God said to Abraham, “Take your son.”  Abraham said, “I have two sons.” 
God said to him, “Your only one.”  Abraham said, “this one is an only one to his mother, and this one is an only one to his mother.”
God said, “Whom you love.”  Abraham said, “I love both of them.”
God said to him, “Isaac.”  And Abraham was silent.   

Just a humorous remembering to break the silence of what is surely one of the most tension-filled scenes in Scripture.  The cost of the blessing that would undo the curse of dirt.  Perhaps that imaginary dialogue would be reversed when we come to the Gospel of John.  But we would find God arguing with God.  The tables are turned in John chapter 3, where Jesus remembers the Abraham-Isaac story, where the undoing of the Lenten curse is at hand.

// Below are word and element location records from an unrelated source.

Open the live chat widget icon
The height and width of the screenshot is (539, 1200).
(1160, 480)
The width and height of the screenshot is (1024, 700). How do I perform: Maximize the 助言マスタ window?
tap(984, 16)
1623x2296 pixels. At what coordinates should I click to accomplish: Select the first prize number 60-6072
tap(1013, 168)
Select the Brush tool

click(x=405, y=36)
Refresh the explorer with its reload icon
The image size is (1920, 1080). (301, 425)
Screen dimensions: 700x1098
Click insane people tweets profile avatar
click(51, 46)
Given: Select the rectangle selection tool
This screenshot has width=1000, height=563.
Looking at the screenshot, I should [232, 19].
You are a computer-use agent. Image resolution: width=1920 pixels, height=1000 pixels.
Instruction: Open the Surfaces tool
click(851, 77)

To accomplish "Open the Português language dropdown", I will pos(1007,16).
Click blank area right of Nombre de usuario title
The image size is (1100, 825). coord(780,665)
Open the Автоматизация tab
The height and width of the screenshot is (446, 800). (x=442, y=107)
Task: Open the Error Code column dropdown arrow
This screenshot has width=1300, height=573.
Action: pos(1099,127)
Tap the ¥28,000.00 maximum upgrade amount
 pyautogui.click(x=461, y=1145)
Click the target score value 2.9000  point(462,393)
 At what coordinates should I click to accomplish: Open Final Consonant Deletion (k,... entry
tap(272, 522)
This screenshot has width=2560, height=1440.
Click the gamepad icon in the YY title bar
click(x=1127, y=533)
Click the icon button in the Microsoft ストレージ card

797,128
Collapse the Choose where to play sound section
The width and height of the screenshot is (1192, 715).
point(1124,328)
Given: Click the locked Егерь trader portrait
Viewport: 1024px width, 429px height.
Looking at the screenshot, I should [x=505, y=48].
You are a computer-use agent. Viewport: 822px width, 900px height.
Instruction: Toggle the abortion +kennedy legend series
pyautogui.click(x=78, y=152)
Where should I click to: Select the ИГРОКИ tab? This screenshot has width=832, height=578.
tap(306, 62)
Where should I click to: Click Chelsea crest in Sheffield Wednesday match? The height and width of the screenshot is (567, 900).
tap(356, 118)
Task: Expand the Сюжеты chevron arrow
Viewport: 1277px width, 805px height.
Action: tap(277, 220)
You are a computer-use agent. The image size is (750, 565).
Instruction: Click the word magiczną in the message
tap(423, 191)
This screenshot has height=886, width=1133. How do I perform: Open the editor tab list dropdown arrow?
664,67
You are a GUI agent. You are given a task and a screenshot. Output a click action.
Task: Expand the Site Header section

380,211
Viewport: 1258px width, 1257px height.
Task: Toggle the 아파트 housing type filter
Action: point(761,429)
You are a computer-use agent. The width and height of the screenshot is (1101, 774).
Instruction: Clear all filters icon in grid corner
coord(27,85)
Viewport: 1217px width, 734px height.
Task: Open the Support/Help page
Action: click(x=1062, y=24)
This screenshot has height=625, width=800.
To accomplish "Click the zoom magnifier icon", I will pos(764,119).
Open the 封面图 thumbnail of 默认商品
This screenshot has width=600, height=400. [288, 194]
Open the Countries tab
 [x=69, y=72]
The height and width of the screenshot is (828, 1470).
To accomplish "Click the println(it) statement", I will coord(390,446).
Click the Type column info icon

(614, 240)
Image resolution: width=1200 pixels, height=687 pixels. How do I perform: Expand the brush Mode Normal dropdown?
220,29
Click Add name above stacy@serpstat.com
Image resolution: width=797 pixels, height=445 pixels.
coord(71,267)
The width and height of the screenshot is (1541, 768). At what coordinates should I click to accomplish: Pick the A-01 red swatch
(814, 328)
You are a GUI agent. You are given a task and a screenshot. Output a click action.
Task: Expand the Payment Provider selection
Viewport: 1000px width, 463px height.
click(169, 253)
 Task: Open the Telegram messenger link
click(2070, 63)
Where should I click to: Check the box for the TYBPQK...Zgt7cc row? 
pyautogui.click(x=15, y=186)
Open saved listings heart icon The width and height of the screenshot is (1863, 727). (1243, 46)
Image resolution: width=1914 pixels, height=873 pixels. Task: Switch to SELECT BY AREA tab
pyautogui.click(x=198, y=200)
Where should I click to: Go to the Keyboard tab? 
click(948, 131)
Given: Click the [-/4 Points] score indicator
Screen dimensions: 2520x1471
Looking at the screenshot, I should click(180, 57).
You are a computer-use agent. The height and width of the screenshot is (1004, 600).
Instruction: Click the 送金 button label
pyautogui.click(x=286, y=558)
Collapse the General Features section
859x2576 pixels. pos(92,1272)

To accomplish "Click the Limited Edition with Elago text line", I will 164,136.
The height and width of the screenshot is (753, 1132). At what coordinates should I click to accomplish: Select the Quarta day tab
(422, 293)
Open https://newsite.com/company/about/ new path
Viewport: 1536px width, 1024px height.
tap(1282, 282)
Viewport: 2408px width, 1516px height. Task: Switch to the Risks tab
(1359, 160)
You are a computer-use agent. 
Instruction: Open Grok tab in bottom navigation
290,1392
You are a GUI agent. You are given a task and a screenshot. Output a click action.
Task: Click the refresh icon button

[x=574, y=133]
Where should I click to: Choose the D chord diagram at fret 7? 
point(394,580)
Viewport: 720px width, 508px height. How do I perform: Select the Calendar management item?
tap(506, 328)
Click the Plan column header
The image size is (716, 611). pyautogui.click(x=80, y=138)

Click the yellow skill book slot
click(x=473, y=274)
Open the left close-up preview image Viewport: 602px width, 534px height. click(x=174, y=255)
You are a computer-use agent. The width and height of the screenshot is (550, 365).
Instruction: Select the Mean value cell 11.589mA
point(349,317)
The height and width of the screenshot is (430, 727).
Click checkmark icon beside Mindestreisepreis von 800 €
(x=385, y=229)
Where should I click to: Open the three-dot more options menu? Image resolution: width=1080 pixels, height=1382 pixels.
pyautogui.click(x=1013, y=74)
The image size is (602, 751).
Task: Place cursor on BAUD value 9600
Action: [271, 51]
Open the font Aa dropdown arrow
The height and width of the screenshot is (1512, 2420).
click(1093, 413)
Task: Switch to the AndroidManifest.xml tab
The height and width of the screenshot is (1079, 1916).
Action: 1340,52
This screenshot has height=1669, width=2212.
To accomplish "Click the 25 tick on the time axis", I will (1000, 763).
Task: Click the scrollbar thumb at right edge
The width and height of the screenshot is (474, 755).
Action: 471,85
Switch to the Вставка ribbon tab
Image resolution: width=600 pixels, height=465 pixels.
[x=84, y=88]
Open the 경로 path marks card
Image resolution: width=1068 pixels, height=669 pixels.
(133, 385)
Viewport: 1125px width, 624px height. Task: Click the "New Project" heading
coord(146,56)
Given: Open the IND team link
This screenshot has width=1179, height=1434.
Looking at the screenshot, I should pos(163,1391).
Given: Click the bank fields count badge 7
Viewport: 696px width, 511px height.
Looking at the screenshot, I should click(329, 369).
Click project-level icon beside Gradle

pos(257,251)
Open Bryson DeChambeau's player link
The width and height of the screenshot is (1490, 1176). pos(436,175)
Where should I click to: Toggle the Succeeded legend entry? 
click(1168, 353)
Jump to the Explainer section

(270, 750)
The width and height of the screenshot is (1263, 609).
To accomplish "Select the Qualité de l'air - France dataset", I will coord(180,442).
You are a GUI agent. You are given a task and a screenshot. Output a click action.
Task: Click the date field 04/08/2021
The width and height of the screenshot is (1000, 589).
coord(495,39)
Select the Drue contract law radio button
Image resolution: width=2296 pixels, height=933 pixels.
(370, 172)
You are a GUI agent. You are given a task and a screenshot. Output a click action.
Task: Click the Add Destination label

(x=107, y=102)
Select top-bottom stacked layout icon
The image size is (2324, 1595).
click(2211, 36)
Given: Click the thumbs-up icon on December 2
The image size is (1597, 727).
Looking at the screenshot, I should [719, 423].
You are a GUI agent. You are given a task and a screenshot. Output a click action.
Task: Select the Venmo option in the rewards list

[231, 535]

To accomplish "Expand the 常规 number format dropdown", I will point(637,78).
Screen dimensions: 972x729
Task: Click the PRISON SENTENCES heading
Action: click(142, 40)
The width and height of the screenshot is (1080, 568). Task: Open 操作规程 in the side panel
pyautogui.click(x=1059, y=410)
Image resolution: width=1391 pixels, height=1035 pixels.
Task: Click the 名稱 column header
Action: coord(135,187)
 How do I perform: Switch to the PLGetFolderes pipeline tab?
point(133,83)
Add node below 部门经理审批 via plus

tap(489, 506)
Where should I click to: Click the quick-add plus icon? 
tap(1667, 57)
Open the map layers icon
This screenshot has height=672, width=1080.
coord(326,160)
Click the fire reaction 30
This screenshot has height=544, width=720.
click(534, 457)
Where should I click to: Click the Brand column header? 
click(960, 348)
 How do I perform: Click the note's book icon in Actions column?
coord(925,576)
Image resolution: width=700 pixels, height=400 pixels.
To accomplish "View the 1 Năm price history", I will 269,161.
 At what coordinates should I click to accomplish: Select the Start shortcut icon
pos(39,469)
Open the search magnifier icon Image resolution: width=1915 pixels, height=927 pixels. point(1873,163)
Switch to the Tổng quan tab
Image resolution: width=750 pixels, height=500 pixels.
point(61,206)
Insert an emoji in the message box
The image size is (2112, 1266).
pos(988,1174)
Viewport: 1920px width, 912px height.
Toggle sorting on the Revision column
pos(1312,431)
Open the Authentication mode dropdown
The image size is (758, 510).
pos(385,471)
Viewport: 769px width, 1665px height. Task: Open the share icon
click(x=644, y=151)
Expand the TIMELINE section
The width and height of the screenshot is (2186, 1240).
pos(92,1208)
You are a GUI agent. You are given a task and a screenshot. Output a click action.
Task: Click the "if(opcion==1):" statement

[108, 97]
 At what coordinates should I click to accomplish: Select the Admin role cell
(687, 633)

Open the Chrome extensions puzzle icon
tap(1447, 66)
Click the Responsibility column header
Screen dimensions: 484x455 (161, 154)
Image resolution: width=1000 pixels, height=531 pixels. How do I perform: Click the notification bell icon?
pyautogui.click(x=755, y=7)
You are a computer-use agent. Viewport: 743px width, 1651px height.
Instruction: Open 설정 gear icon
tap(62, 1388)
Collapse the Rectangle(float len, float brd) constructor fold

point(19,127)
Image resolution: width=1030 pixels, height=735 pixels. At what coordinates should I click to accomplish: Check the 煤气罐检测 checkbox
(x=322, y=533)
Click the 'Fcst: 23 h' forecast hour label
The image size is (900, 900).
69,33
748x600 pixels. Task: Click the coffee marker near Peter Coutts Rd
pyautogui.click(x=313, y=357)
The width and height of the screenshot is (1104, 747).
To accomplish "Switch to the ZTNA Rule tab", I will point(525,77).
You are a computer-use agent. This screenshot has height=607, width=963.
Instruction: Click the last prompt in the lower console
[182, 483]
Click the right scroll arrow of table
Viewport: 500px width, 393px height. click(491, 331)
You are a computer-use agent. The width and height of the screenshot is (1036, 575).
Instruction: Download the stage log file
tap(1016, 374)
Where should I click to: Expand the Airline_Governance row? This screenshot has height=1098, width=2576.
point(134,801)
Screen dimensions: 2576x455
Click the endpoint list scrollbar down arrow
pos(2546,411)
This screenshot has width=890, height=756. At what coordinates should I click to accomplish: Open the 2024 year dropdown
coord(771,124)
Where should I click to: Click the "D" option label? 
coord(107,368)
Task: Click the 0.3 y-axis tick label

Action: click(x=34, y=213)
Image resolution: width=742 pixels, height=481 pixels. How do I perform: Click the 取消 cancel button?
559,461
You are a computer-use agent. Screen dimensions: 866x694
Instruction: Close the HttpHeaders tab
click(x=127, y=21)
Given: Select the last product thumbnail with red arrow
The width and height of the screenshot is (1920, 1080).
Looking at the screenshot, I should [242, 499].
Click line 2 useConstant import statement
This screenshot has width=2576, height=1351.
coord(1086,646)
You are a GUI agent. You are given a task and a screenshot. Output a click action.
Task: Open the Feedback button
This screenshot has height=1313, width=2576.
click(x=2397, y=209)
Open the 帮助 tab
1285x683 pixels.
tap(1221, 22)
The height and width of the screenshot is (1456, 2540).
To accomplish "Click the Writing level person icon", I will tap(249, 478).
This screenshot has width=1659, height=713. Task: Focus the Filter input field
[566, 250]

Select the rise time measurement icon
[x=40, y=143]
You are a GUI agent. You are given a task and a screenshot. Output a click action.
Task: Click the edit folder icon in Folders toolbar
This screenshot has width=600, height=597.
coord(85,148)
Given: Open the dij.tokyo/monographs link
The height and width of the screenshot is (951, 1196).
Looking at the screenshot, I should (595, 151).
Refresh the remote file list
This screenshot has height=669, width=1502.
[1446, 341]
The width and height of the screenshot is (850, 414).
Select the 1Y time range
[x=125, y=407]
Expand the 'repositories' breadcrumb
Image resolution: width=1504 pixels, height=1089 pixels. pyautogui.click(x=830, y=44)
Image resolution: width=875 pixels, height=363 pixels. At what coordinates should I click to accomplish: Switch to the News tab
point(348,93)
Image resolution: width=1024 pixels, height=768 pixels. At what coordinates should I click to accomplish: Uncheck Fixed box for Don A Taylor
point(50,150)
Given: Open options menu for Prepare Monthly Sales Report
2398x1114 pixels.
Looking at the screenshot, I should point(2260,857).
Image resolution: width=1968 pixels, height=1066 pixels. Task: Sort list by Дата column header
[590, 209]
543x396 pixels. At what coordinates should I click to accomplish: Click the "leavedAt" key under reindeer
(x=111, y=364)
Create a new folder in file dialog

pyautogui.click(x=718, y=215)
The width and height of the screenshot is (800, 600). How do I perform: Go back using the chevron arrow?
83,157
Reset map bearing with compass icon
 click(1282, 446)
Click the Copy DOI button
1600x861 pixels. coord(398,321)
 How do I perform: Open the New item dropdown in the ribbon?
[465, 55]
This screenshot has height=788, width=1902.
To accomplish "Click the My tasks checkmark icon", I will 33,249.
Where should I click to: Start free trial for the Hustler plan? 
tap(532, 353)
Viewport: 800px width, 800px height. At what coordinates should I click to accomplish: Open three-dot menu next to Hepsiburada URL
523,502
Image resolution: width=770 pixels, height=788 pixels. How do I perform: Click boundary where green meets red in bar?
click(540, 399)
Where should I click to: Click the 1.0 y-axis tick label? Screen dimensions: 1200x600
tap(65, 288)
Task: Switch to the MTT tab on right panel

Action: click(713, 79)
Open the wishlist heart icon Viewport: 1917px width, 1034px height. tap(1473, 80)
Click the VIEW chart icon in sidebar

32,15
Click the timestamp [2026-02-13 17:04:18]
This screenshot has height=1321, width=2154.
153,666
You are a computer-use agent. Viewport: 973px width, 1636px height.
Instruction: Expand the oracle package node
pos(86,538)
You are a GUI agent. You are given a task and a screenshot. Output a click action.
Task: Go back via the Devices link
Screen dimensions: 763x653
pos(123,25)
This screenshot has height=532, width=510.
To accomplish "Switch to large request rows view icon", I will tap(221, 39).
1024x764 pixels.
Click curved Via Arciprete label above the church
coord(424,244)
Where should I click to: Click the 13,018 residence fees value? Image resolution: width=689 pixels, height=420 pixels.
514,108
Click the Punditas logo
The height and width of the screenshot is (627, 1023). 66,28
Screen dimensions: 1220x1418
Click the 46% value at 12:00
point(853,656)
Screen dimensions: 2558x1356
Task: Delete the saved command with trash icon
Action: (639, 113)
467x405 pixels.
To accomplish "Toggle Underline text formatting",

For God so loved the world that he gave his only Son, that whoever believes in him should not perish but have eternal life.

Here is a remembering of the Abraham story played out now in full.  A memory of God’s harsh command to Abraham, and the sacrifice of Isaac on the mountain.  A remembering and a rewriting.  Now God is standing in Abraham’s place and Jesus in Isaac’s.  And the object of the Father’s love is not the only begotten Son, but the world fallen into sin.  And the sacrifice, the bloody death that was side-stepped at the last minute by the replacement of a ram, caught in the thicket, would be fully experienced by both Father and Son.  So early in John’s gospel, this remembering is a remembering that looks forward, compressing events to come into a brief exclamation of gospel promise, by a kind of prophetic sleight of hand, a reversal.  While rescue came for Abraham and Isaac by sparing the son’s life, offering the ram instead, the Son of God will not be rescued but by his sacrifice will rescue the world.

In the darkness of Lent, we begin with a memory of dirt, and remember the limitations of mortal existence.  But we do so, so that we can remember forward what the light on the other side of the cross will eventually mean for us.  Amen.